For a regex like `/^.*[A-Za-z!#$%^&*()\-_=+{}\[\]\|;:\'\",.<>\/?]|[^0-9]$/`, a payload structured as `%0a[injection]-- -0` can work. The `%0a` potentially breaks the start anchor's effect, allowing the injection to occur on a new line. The comment (`-- -` or `#`) nullifies the rest of the original query line, and the final `0` satisfies the `|[^0-9]$` or similar end condition if present. This technique leverages the fact that filters might only inspect the first line or that the regex anchors are not configured for multiline matching.

For example, an injection starting with a newline can bypass filters that anchor the match to the beginning of the string:

```
test' %0aunion select 1,2,3 -- -
```

Here, `%0a` represents the newline character. Another common comment style is `#`, so `-- -` can often be replaced with `%23` in a URL context.

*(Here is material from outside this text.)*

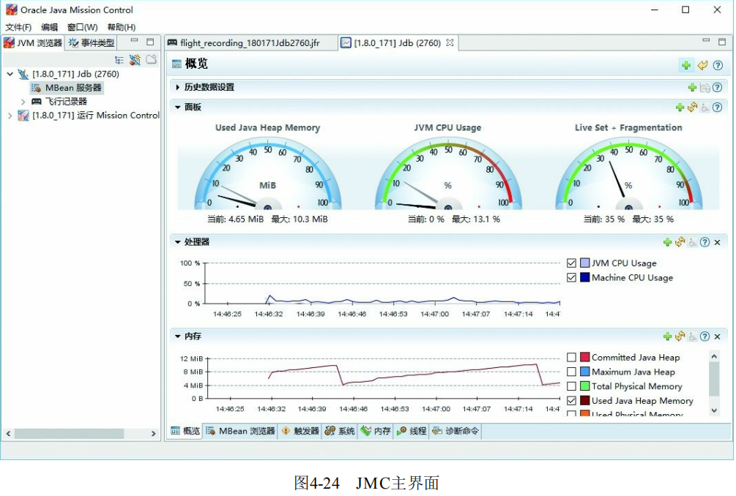Enable the Maximum Java Heap checkbox
The image size is (736, 496).
click(x=570, y=372)
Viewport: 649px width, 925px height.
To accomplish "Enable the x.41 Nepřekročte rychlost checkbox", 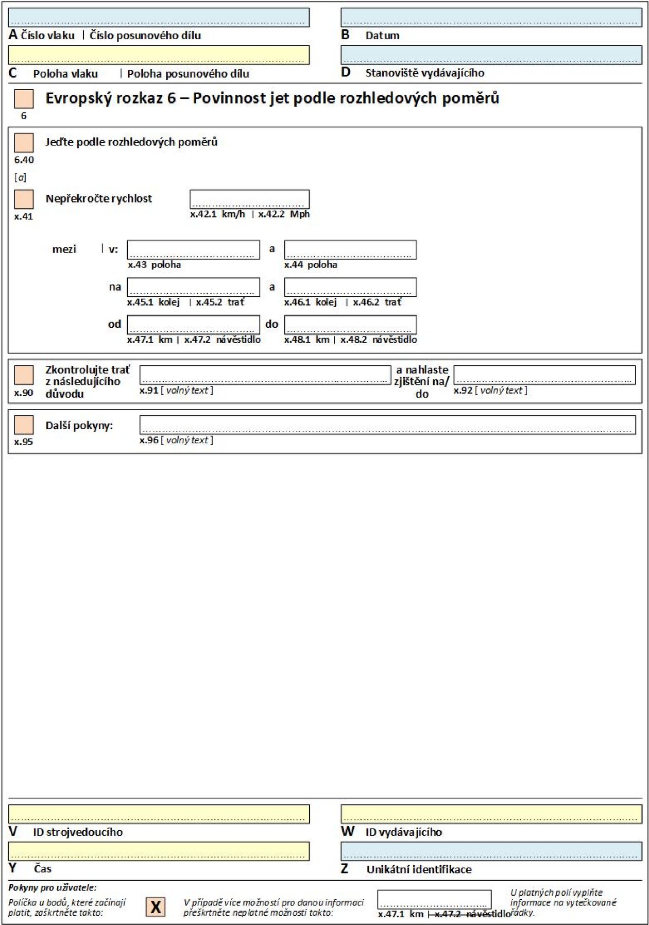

Confirm time-based SQL injection execution by injecting a `sleep()` or `benchmark()` command within this structure. Time-based blind SQL injection relies on observing the application's response time to infer information or confirm execution.

Using `sleep()`:

```
?id=%0a\'; SELECT sleep(10) -- -0
```

Observe if the response is delayed by approximately 10 seconds, confirming that the injected SQL command was executed. Remember to URL-encode your full payload.

Using `benchmark()`:

```
?id=%0a\' UNION SELECT IF(BENCHMARK(10000000,SHA2(\'test\',512\')),1,1) -- -0
```

This payload uses the `BENCHMARK()` function, which executes an expression repeatedly. A noticeable delay indicates successful injection.